■ **Set problem**
Quote the stretch of lines from the one containing "The height and width of the screenshot is (472, 1562)." through the one containing "The height and width of the screenshot is (496, 735).", both included, and nothing else.

■ **Dataset excerpts**
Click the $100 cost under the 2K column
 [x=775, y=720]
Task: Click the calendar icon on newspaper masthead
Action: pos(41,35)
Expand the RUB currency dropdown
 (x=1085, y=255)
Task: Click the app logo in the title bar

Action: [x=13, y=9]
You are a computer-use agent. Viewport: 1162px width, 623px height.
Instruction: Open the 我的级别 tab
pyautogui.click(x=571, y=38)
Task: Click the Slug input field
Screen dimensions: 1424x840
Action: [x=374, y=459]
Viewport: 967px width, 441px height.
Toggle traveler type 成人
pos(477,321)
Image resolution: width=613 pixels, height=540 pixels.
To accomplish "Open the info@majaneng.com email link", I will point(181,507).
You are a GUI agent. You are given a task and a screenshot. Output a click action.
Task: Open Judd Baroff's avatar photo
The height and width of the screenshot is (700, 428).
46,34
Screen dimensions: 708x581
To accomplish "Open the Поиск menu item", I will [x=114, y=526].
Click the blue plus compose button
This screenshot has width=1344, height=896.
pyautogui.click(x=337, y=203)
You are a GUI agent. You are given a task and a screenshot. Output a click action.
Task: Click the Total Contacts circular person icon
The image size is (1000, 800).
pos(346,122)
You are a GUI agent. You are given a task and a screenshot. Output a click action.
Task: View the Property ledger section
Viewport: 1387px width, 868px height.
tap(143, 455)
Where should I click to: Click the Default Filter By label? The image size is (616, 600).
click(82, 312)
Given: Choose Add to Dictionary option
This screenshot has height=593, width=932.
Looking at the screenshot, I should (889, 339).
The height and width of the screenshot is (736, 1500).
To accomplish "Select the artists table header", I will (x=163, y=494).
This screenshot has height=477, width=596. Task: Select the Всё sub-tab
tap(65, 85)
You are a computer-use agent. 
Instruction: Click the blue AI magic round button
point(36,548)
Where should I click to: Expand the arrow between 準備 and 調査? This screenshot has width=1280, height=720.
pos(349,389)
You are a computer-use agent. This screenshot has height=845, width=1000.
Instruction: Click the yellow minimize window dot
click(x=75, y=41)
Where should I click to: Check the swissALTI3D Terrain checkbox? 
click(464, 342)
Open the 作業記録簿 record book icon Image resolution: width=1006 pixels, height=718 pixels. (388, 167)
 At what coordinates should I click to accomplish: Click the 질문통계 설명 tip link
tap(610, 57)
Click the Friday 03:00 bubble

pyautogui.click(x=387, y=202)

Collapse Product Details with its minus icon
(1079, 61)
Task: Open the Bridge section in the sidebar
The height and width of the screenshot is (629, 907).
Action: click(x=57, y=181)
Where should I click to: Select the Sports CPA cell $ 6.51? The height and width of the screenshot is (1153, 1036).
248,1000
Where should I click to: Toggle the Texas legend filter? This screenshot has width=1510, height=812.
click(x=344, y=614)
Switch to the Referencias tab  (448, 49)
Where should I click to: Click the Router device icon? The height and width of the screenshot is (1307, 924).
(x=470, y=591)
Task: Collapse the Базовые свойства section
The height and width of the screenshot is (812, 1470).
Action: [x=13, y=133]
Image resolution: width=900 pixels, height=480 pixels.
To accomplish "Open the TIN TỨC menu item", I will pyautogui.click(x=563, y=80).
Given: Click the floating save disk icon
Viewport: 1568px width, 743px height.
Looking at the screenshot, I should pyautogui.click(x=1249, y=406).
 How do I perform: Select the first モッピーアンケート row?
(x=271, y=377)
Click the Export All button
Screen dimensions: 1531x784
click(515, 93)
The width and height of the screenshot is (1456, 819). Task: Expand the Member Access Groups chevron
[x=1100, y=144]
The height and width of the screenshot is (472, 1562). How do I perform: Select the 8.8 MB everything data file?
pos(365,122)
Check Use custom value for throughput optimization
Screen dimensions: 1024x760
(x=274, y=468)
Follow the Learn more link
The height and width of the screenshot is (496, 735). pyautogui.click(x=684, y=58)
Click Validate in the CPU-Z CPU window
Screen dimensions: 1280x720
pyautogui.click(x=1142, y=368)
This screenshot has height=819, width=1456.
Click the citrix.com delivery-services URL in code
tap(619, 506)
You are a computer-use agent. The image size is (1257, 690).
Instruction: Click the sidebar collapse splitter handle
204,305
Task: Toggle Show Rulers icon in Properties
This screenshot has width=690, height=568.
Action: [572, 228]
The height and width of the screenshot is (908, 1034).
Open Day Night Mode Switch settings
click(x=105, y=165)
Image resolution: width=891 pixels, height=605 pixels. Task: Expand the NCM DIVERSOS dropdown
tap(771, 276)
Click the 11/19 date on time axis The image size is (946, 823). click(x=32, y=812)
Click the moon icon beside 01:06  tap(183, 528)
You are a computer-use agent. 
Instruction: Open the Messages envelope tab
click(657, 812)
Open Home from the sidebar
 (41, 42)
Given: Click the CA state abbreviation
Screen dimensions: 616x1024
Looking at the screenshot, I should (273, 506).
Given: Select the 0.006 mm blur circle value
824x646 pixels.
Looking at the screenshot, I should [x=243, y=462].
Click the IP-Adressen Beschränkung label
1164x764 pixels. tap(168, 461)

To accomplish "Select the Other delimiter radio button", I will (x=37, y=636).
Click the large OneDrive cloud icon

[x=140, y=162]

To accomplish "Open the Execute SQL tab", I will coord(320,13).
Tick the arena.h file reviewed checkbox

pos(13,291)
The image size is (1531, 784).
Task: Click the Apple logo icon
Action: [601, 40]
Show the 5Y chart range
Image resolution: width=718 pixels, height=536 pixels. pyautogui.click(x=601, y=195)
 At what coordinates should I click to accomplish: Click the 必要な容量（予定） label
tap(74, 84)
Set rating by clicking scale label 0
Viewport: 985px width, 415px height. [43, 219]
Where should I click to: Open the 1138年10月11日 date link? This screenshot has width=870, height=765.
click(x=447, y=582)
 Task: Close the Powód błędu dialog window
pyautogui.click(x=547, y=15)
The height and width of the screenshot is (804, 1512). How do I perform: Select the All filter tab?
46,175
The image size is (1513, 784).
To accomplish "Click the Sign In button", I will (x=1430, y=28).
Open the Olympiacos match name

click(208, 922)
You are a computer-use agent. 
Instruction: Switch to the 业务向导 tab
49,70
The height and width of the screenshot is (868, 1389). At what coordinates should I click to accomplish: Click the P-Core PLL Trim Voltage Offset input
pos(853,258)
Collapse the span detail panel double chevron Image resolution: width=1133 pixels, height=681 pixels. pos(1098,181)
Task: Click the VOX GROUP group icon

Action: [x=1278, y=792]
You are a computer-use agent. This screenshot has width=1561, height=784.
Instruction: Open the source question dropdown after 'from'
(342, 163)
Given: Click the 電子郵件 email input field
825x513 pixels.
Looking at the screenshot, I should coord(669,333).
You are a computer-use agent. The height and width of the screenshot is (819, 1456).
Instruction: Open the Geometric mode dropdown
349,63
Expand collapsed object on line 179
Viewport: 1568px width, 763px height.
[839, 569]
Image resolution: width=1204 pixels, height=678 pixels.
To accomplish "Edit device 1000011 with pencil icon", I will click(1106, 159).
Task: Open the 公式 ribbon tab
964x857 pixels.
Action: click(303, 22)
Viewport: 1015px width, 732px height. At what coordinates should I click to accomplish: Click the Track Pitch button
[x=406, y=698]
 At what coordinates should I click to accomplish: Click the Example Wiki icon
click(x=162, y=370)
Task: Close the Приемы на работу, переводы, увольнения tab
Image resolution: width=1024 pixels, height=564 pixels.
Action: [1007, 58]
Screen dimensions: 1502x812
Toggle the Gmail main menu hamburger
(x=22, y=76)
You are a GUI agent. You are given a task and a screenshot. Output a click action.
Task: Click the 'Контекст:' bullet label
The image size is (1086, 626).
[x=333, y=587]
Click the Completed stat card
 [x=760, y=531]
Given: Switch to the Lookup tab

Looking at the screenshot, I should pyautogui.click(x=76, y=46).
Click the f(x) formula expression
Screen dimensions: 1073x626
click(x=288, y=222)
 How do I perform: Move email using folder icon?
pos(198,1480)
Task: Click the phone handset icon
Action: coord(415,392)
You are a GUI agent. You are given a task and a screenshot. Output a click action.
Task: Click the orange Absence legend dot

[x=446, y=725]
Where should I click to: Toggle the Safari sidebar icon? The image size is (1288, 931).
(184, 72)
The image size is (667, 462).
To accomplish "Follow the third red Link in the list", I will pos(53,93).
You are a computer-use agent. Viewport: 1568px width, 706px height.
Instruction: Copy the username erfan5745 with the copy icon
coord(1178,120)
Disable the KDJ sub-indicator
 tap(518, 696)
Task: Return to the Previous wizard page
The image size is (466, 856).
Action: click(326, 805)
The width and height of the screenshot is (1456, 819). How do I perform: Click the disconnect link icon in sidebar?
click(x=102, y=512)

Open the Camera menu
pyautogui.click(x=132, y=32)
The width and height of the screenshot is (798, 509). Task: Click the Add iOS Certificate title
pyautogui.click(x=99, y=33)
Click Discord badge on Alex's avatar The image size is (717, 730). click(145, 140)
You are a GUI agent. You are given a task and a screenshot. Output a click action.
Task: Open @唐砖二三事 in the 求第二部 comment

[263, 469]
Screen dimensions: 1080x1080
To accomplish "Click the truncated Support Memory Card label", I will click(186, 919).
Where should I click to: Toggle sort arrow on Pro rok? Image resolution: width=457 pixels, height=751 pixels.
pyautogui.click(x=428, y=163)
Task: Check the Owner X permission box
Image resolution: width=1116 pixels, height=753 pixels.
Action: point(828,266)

■ **The response**
The height and width of the screenshot is (472, 1562). How do I perform: Select the 8.8 MB everything data file?
pos(365,122)
Check Use custom value for throughput optimization
Screen dimensions: 1024x760
(x=274, y=468)
Follow the Learn more link
The height and width of the screenshot is (496, 735). pyautogui.click(x=684, y=58)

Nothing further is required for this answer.